Tuesday, May 31, 2011

A Complete Weekend

By Amy






My weekend was perfect. Full of both sides of family. I feel full and happy.












































We leave for Alaska in five days. FIVE DAYS. So that means that this is the last blog for me until we get back. Then hopefully I will have some beautiful pictures to share! Although I think the pictures in this blog post are beautiful too. Every single one.



Wednesday, May 25, 2011

The Desert

by Ang









A good portion of New Mexico is considered the desert. Including where we live. But it doesn't always LOOK like the desert, because it's populated, there's houses and buildings and mountains...you get the picture.

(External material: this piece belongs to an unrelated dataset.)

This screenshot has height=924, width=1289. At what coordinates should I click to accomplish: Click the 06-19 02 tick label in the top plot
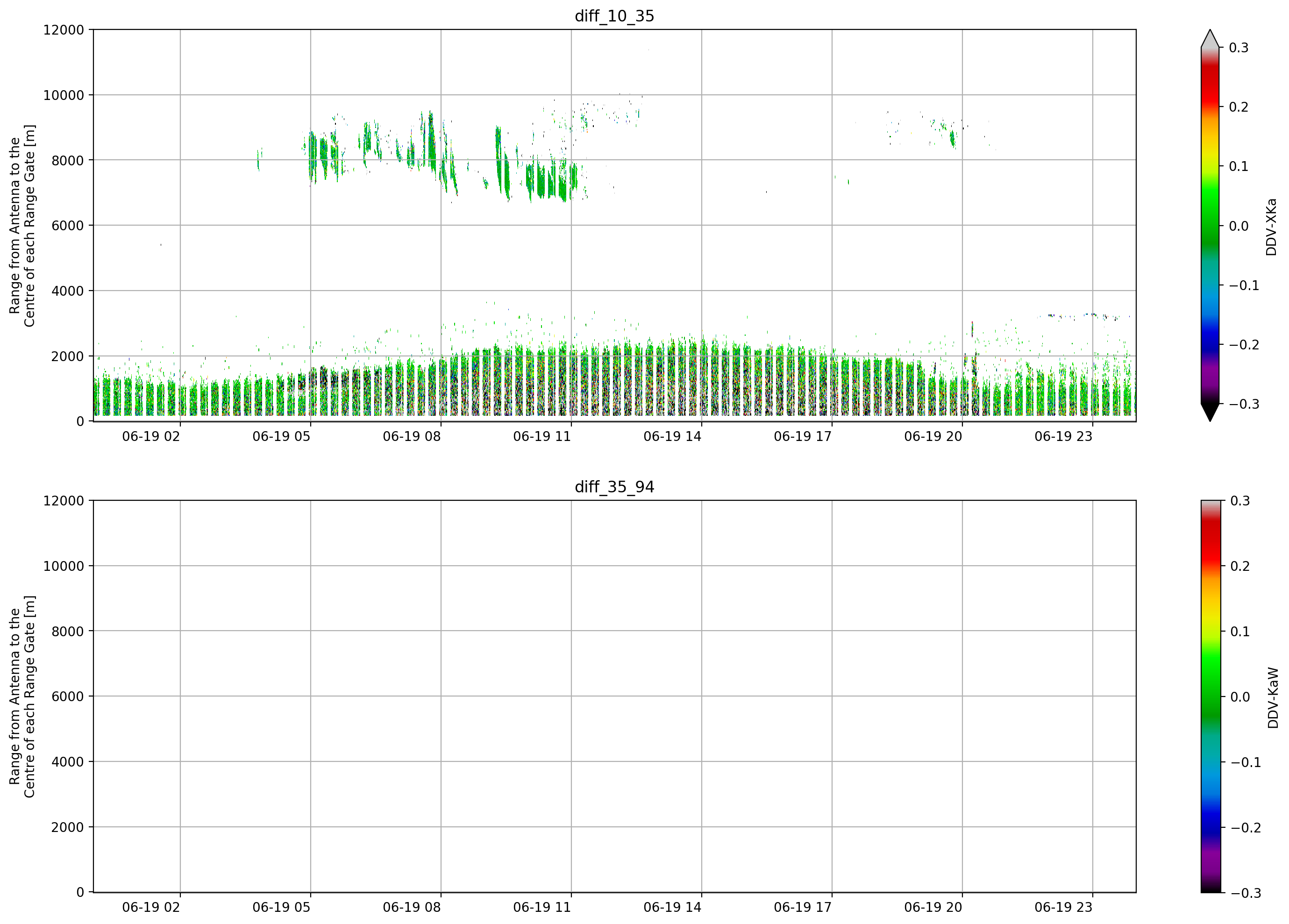(150, 436)
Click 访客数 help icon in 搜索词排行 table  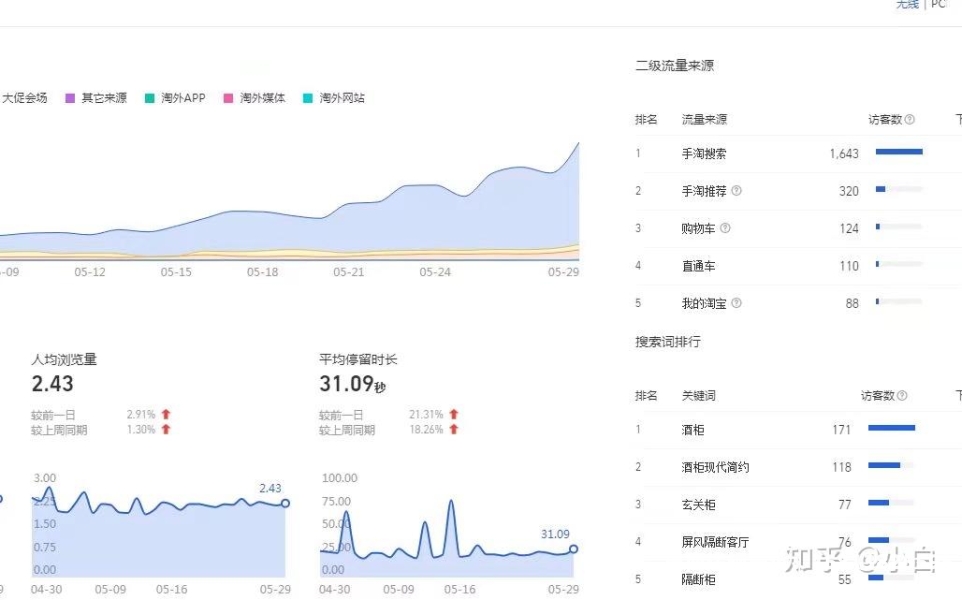(x=902, y=396)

However, this past weekend, we went to THE DESERT. My cousin and his wife (from Bethel) were here giving a talk in a small town about 3 hours south of here called Tularosa. Since they were so close, we decided to meet up with them.

Here is what our drive looked like:
A whole lot of desert. And not much else.


We seen a dirt devil on the way home. I've seen many of the 'mini' dirt devils here in the big city, but I've never seen one this big!




More of....nothing.


The scenery changed a little bit as we got closer to home. Mountains! (Look at all the dead bugs on our windsheild. Gross!)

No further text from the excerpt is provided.